■ **WHAT TO PRODUCE**
Leave out the pictures and print precisely the lines from the line with "Viewport: 1024px width, 651px" to the final line of the entries, both ends included.

■ **DATA FOR THIS TASK**
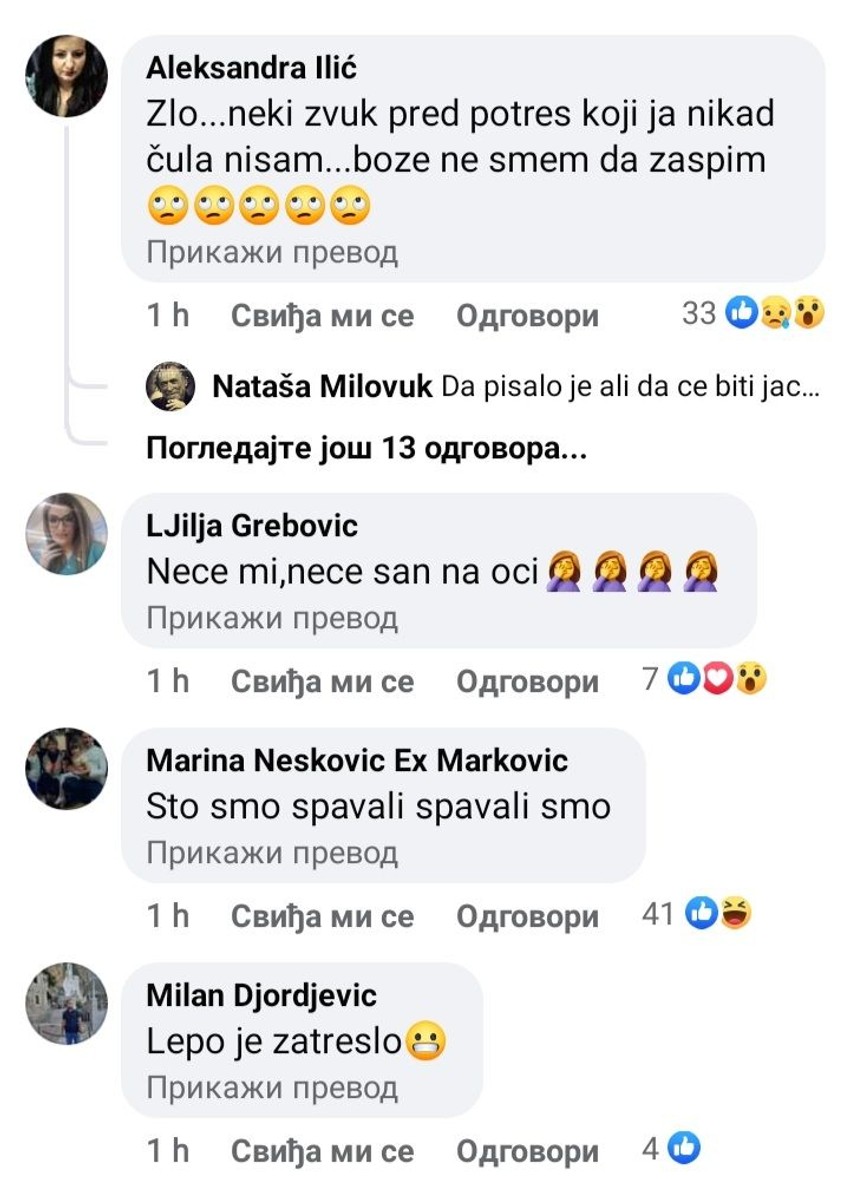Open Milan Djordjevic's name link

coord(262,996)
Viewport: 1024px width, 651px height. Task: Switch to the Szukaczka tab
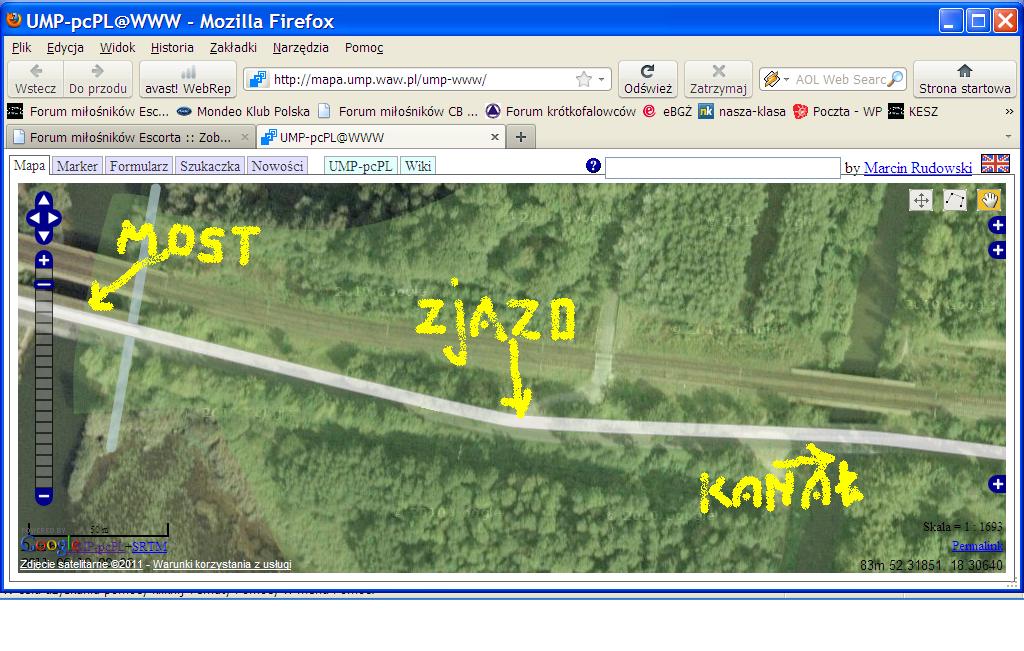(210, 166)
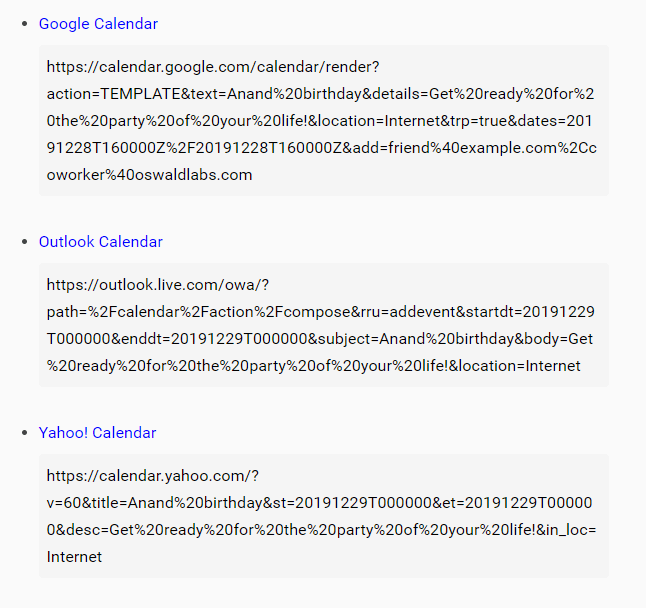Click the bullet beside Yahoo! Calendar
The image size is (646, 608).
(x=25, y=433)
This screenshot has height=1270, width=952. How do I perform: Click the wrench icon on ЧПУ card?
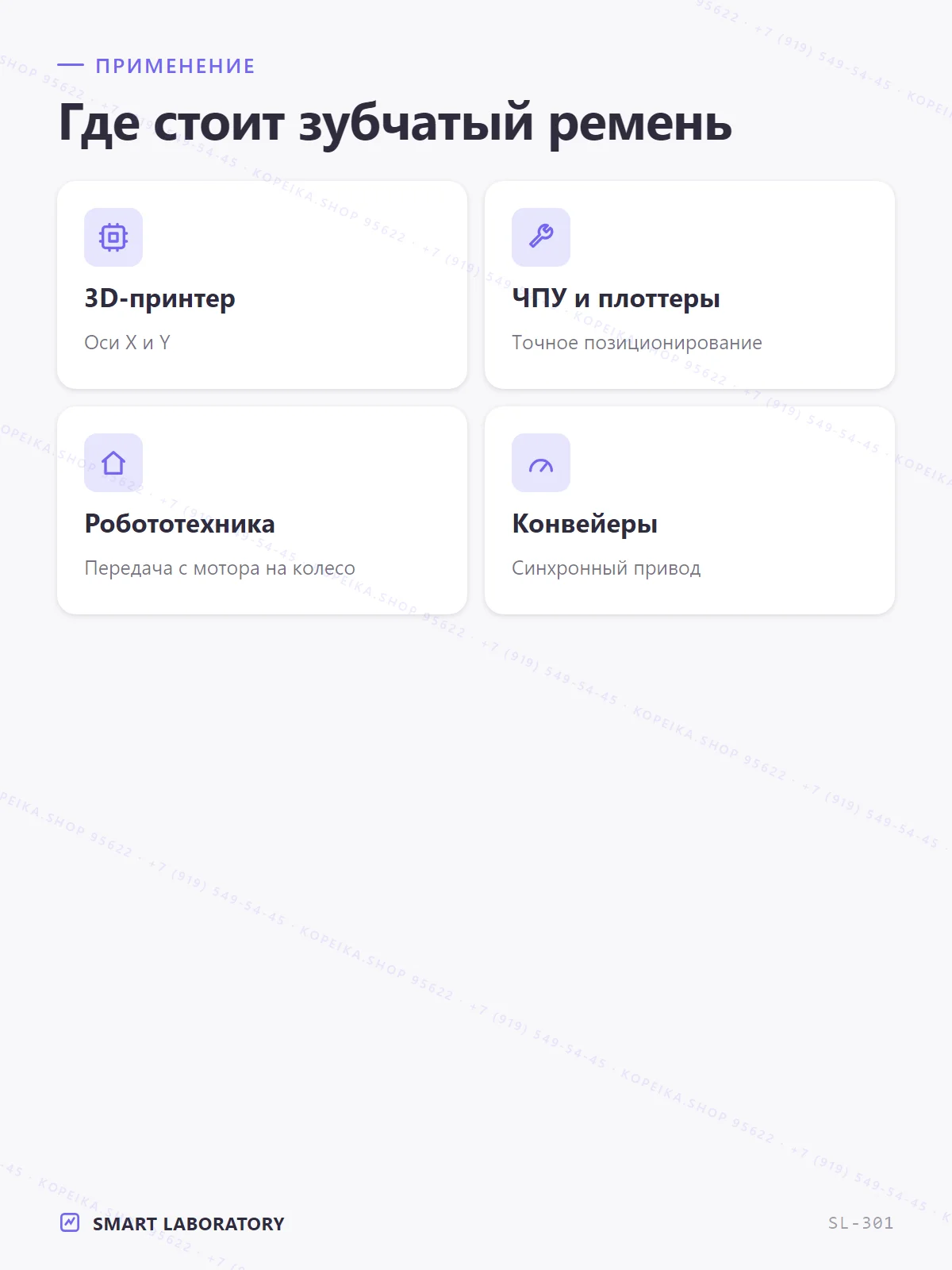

■ **RESPONSE FOR THIS EXERCISE**
Viewport: 1024px width, 651px height. Task: Switch to the Szukaczka tab
(210, 166)
Click the bullet beside Yahoo! Calendar
The image size is (646, 608).
(x=25, y=433)
This screenshot has height=1270, width=952. How do I perform: Click the wrench icon on ЧПУ card?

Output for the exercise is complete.